そしてその恩返しをしたいがために、わざわざ日本語を勉強し、日本まで来て紅葉を探していたという。
「今が僕の人生4回目です」
「4回目で今初めて私を見つけたんですか?」
「いえ。 僕は生まれた時から既に紅葉さんの記憶がありました。 だから一生をかけて探し、幸いなことに毎回見つけ出すことができています」
「でも私には記憶がないんですけど・・・?」
「はい。 紅葉さんの記憶は受け継がれていないようです」
「そうなんですか・・・」
そう言われても信じ難い。 というより、信じられる要素が一つもなかった。
「どうして命の恩人が私だと分かったんですか? それに名前まで」
「このようなことを言うのはあれなのですが、毎回顔が全く一緒なんですよ。 もちろん髪型や服装とかは全然変わっていますけどね」
「嘘・・・!?」
「不思議なことに名前も毎回同じで“紅葉”です。 ご両親は毎回別の人なんですけど。 それに僕は運命の人だと感じているからか、何となく分かるんです」
確かに名前を言い当てられたことを思い出す。 だから前世の記憶があるのは本当なのかと思ってしまう。
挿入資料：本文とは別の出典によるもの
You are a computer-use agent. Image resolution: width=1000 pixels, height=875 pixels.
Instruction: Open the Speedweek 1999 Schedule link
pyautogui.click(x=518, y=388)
―――実際にテレビで前世の記憶を持つ人はいるとか、見たことはあるけど・・・。
そう考えれば絶対にないという話ではないのかもしれない。
「それで、貴方は私をどうしようとしているんですか・・・?」
「はい。 どうか貴女の用心棒にならせてください」
「用心棒?」
「貴女は僕の命を救ってくれました。 だから僕も命を懸けてでも貴女を守り抜きたいんです。 そのために生まれてきましたから」
「今までの4回の人生もそうしていたんですか?」
「はい。 ・・・でも既に遅かったようです」
「・・・遅かった?」
「こんなにも若い貴女に会えたのは初めてなんです。 今までは見つけるのが遅くなり、紅葉さんは既に誰かのものになっておられました」
それはつまり結婚して既に隣に他の誰かが立っていたという意味だろう。
「そうなれば異性である僕が付き纏うのは流石に難しい。 だけど今の貴女では、僕には守れるチャンスがある」
「でも私今、好きな人がいるんですけど・・・」
そう言うとヴィンセントは少し考える素振りを見せこう言った。
「はい、構いません。 僕は全力でその恋を応援し紅葉さんを支えます」
「いや、そう言われましても・・・」
「もし紅葉さんが好きな人と一緒に住むことになったら、その時は綺麗に消え去ろうと思います。 僕のせいで命の恩人である紅葉さんの幸せが失われてしまうわけにはいかないですから」
「・・・」
「潔く身を引きますので。 どうか、その時まで。 その時まで僕を紅葉さんの傍に置いてください」
深く頭を下げるヴィンセントを紅葉はジッと眺めていた。 どうしようかと迷ったがヴィンセントは引く様子がなかったため渋々OKを出すことにしたのだ。